Review: Skyscraper Stan – Golden Boy Vol I and II

This album was somewhat of a surprise. I truly did not know what to expect, but what I got was a brilliant album full of some dark stories about everyday people and life. Golden Boy is Skyscraper Stan’s second full-length album and he might have set the bar pretty high with this one. Golden Boy consists of ten tracks, broken into two groups of five, thus forming Volume I and Volume II. Both volumes are essential and together they form a near perfect album.

Try to imagine Stan Ridgeway, Daniel Romano, Nick Cave and Otis Redding working together in a band. The sound they would make would probably sound close to this album.  Stan has assembled an album full of so many different sounds, it is like listening to a very good compilation album of various artists. But the songs all fit together like a puzzle, just not a puzzle you would want your kids to put together. “They’ve boarded up the strip club just to teach us to behave/Now I see lawyers and auctioneers, doing what they do,” he sings in “Flag Of Progress”, lyrics that Alex Cameron would love to have written.

This is an intelligent album with great musicianship. Skyscraper Stan invites you into his world through his stories and, God help you, you want to stay and hear more and more. The main complaint with the album is that it should have been longer.

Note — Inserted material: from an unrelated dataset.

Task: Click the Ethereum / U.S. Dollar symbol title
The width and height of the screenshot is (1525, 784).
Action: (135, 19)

Backed by the brilliant Commission Flats, Stan sings about the world today, so it is not all pretty. The music suits the lyrics perfectly and the album is extremely well produced. Listen to the violin in the last track, “A Man Misunderstood”, and how it is used to accentuate certain lines of the song. It is those moments that send chills down your back.

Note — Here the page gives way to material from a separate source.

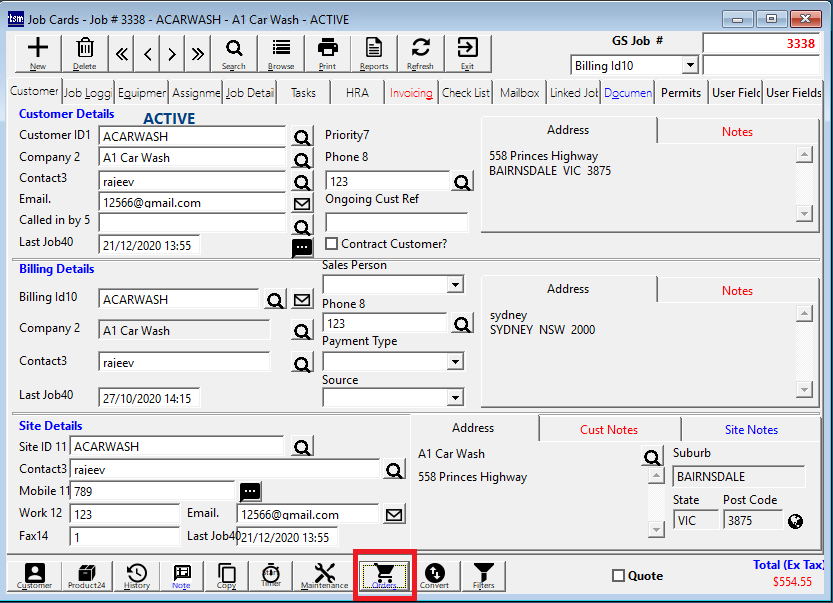Open the Tasks tab
Viewport: 833px width, 603px height.
303,93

There is a lot of fantastic music coming out of Australia these days. While influenced by the sounds of other countries and genres, a lot of music coming out Australia is really its own style. This can be said for Golden Boy: Vol I and Vol II. Sure you will hear influences (I swear the opening track “Dole Queues and Dunhill Blues” sounds like a long lost rockabilly/country song from Talking Heads) but Stan takes all of those influences and meshes them into his own sound.